PH-Australia troops simulate territory-retaking scenario near West Philippine Sea
ZAMBALES, Philippines — A territory-retaking scenario conducted by troops from the Philippines and Australia took place Friday in a naval base here facing the West Philippine Sea.
This activity in Naval Station Leovigildo Gantioqui located at San Antonio town marked the second and final phase of amphibious action after the air assault exercise in Palawan earlier this week as part of the first-ever amphibious bilateral drills between the two countries dubbed as “Alon” exercise.
Lt. Gen.
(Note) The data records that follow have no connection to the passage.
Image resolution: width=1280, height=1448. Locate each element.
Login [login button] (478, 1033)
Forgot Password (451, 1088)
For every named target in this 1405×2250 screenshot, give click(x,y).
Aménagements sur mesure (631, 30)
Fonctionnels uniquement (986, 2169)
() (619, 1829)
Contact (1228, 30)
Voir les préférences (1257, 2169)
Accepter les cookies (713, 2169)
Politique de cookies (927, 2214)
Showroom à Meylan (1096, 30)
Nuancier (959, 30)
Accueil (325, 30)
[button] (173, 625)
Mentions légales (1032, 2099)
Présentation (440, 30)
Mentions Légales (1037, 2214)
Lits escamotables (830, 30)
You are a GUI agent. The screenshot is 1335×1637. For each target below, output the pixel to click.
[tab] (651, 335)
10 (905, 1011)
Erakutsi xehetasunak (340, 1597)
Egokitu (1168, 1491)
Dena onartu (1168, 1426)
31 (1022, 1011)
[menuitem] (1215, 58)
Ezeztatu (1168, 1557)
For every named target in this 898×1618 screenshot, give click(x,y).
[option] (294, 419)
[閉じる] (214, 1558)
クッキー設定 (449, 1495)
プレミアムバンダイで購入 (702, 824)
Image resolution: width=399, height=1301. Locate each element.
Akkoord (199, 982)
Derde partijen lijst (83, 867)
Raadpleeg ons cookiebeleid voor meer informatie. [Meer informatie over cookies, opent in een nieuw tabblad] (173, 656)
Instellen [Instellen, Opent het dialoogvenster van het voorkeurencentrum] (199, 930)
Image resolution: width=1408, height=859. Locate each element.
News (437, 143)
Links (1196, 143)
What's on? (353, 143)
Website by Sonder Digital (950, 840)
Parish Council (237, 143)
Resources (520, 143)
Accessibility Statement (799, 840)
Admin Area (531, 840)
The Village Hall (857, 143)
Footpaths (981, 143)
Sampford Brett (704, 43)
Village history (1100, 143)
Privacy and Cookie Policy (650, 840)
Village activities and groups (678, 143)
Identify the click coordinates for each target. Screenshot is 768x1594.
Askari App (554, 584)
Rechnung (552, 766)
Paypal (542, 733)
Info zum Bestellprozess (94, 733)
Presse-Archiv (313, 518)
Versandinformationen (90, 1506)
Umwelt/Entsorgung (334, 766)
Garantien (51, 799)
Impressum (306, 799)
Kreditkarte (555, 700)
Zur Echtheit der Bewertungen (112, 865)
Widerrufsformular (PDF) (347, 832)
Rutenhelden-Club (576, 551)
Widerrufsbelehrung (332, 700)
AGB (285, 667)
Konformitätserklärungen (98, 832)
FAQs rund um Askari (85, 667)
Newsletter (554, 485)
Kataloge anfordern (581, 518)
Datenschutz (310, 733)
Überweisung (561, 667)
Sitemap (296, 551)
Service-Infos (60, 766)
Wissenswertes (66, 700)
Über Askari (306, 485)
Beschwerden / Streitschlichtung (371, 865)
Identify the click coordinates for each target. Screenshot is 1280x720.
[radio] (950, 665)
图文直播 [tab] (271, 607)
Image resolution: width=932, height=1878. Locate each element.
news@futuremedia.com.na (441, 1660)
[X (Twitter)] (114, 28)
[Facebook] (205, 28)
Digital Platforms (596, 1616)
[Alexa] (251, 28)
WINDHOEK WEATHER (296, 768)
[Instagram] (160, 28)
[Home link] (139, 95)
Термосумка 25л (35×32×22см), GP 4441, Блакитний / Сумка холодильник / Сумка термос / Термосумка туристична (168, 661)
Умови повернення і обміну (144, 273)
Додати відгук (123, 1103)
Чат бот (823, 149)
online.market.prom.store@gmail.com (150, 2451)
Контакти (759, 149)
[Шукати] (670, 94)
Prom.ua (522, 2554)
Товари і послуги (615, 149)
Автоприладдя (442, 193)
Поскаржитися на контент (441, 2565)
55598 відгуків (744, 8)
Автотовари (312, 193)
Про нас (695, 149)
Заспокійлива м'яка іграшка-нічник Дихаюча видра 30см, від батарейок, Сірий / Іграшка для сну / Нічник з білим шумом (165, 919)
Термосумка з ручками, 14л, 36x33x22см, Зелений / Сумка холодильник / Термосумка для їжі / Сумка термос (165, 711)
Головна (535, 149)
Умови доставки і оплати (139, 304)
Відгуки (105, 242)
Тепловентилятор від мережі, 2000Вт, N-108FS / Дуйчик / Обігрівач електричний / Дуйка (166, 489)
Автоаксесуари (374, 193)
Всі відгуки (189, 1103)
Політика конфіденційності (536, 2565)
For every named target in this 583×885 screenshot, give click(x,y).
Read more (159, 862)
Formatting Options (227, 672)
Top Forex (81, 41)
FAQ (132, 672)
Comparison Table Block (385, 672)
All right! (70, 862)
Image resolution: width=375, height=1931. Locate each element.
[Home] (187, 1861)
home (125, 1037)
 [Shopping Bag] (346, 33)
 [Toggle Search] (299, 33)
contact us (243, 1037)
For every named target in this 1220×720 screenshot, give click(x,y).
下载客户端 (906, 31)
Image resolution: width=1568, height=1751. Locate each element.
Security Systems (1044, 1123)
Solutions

Greg Bilton, Australian Defense Force commander of joint operations, said this exercise enhanced the interoperability between two countries.
“It’s hard to do when it’s just one country alone,” Bilton told reporters after the exercise, “but when it’s two or more countries, it becomes more complex.”
“We have slightly different methods of operating,” the official noted. “In this particular exercise what you have seen in this operation is a very significant cooperation between the Philippine armed forces and those of the Australian Defense Force.”
According to the scenario, a fictional country landed its mock forces in the vicinity of Palawan and Zambales.
The invasion of the fictional rogue state prompted the Philippines to seek assistance from the Australian government.
After a “successful mission” in Palawan, troops from the ADF and the Armed Forces of the Philippines (AFP) conducted a combined amphibious assault with the assistance of United States Marine Corps (USMC), which eventually repelled the “occupiers” in Zambales during the exercise.
During the drills, Australian ships HMAS Canberra and Anzac and BRP Davao Del Sur were used, with close air support from Royal Australian Air Force’s F-35A Lightning II aircraft and airlift support by USMC’s aircraft Bell Boeing V-22 Osprey.
Also utilized in the war games were the Australian Army M1A1 Abrams tank and two Philippine Marine Corps Amphibious Assault Vehicles.
Exercise participants included 560 from the AFP, and 1,200 from the ADF with support from the 120 USMC.
Marcos graces event
President Ferdinand “Bongbong” Marcos Jr. witnessed the activity as he highlighted the importance of such an exercise in a “volatile” region.
“There have been so many events that attest to the volatility of the region,” Marcos said in a chance interview after the event. “This kind of close strategic cooperation between countries around the region is extremely important.”
“I think it is an important aspect of how we prepare for any eventualities,” he added.
The defense chiefs of Australia and the Philippines said this exercise is a prerogative of both countries who share national security interests in the Indo-Pacific region.
“I really don’t know what impression it gives, I am not prepared to answer it,” Defense Secretary Gilberto Teodoro Jr. said in a press conference when asked what kind of impression does the exercise give in view of the country’s territorial dispute with China in the WPS.
“But what we know is we share interests, our national security interests converge,” Teodoro added.
“Nonetheless, besides the impression, it is the national strategic imperative of having shared national security interests that will prevail insofar as I am concerned.”
Answering the same question, Australia’s Deputy Prime Minister and Defense Minister Richard Marles said: “I think what people should take from Exercise Alon and Indo-Pacific Endeavor ’23 is that we are very ambitious about working more closely together … about seeing our defense forces become closer, and that’s what we are trying to achieve through these exercises.”